Capstone Week 2 - Milestone Report

Introduction

The purpose of this project is to:

  1. Demonstrate that you’ve downloaded the data and have successfully loaded it in.
  2. Create a basic report of summary statistics about the data sets.
  3. Report any interesting findings that you amassed so far.
  4. Get feedback on your plans for creating a prediction algorithm and Shiny app.

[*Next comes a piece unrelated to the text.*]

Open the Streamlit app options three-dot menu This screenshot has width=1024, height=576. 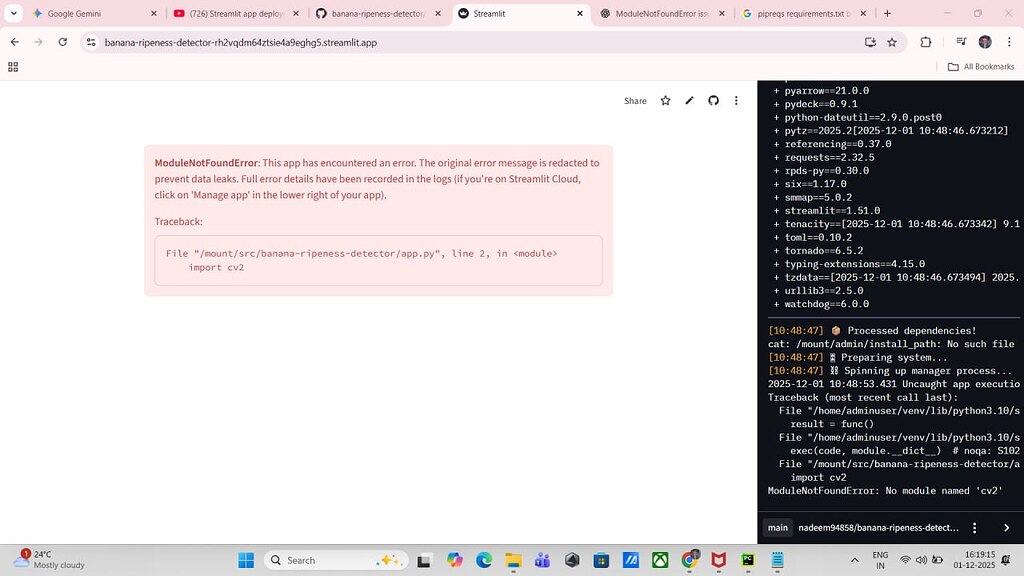[736, 100]
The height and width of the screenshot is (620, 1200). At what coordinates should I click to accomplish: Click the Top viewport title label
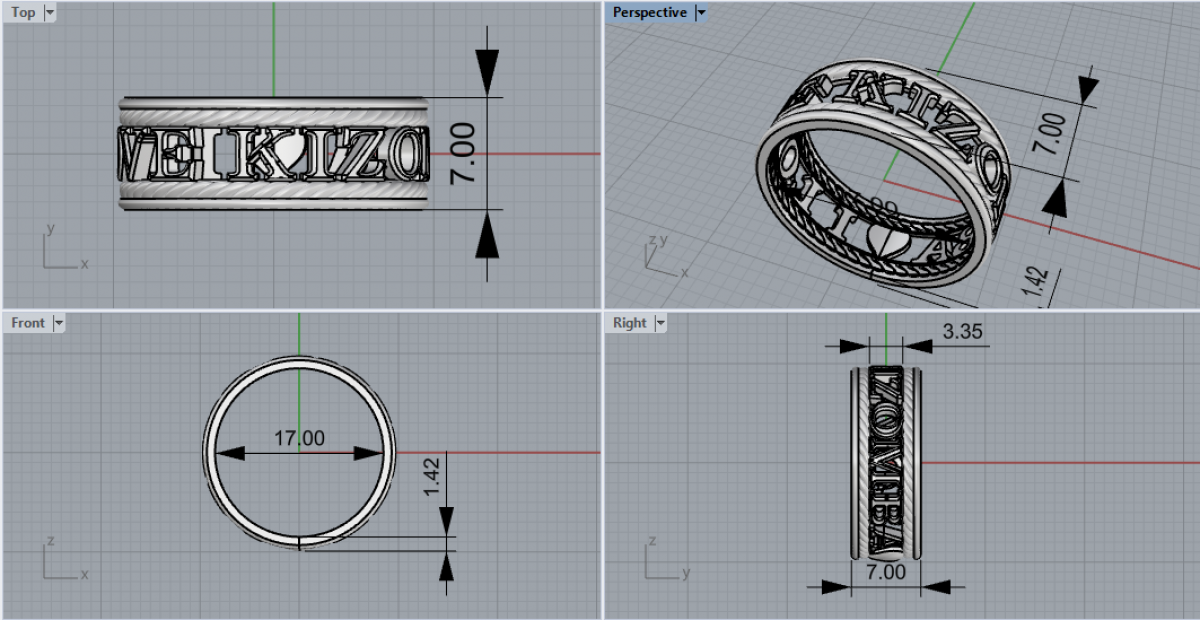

Step one is to load all required libraries and create some initial variables.

library(stringr)
library(stringi)
library(hunspell)
library(DescTools)
library(ggplot2)
library(knitr)
library(kableExtra)
library(gtable)
library(grid)
library(scales)

urltext <- c("en_US.blogs.txt","en_US.news.txt","en_US.twitter.txt")
#urltext <- c("enUS.mini.txt","enUS.mini.txt","enUS.mini.txt")
datatype <- c("Blogs","News","Twitter")

The Problem

The learner has been given three very large text files to analyze with the end purpose being to develop a predictive model. In this phase the intent is to get to know the files and determine if there are any key differences between them. The files represent blog posts, twitter posts, and news posts. For this analysis only single word analysis is undertaken.

Step 1 - Read and Parse Text

In this step each of the three files is read by a common function call and then key elements are returned for further analysis.

info_stor <- data.frame(Data_Type = "", 
                        Lines = "", 
                        Characters = "",
                        Words = "", 
                        Percentile_50th = "", 
                        Percentile_75th = "",
                        Percentile_90th = "",
                        Percentile_95th = "",stringsAsFactors=FALSE)

for (i in 1:3){
      data_values <- proc_file(urltext[i]) 
      info_stor[i,1] <- datatype[i]
      for (j in 2:8){
            info_stor[i,j] <- data_values[j]
      }
    
      if (i == 1) {
            blogswords <- data.frame(data_values[1])
      } else if (i == 2) {
            newswords <- data.frame(data_values[1])
      } else {
            twitterwords <- data.frame(data_values[1])
      }
}

Step 2 - Examine a Summary of the Data

Begin by looking at similarities and differences between the data files. This table shows the relative sizes in lines, characters, and words (after cleaning out non words character strings). It also shows how many unique words it takes to include 50 percent, 75 percent, 90 percent, and 95 percent of the total word count.

kable(info_stor) %>% kable_styling(boostrap_options=c("striped","hover","condensed"))
## Currently generic markdown table using pandoc is not supported.
Data_Type Lines Characters Words Percentile_50th Percentile_75th Percentile_90th Percentile_95th
Blogs 899288 199231704 62348 83 849 4153 8676
News 77259 14916062 36035 119 1162 4478 8488
Twitter 2360148 152968969 51277 88 559 2597 5479

From this table we see some differences between three three file types. Most notably, the number of words required to achieve the 50%, 75%, 90% and 95% of the cumulative frequency of the total words is significantly different, with the nummber of words in the twitter file being far fewer.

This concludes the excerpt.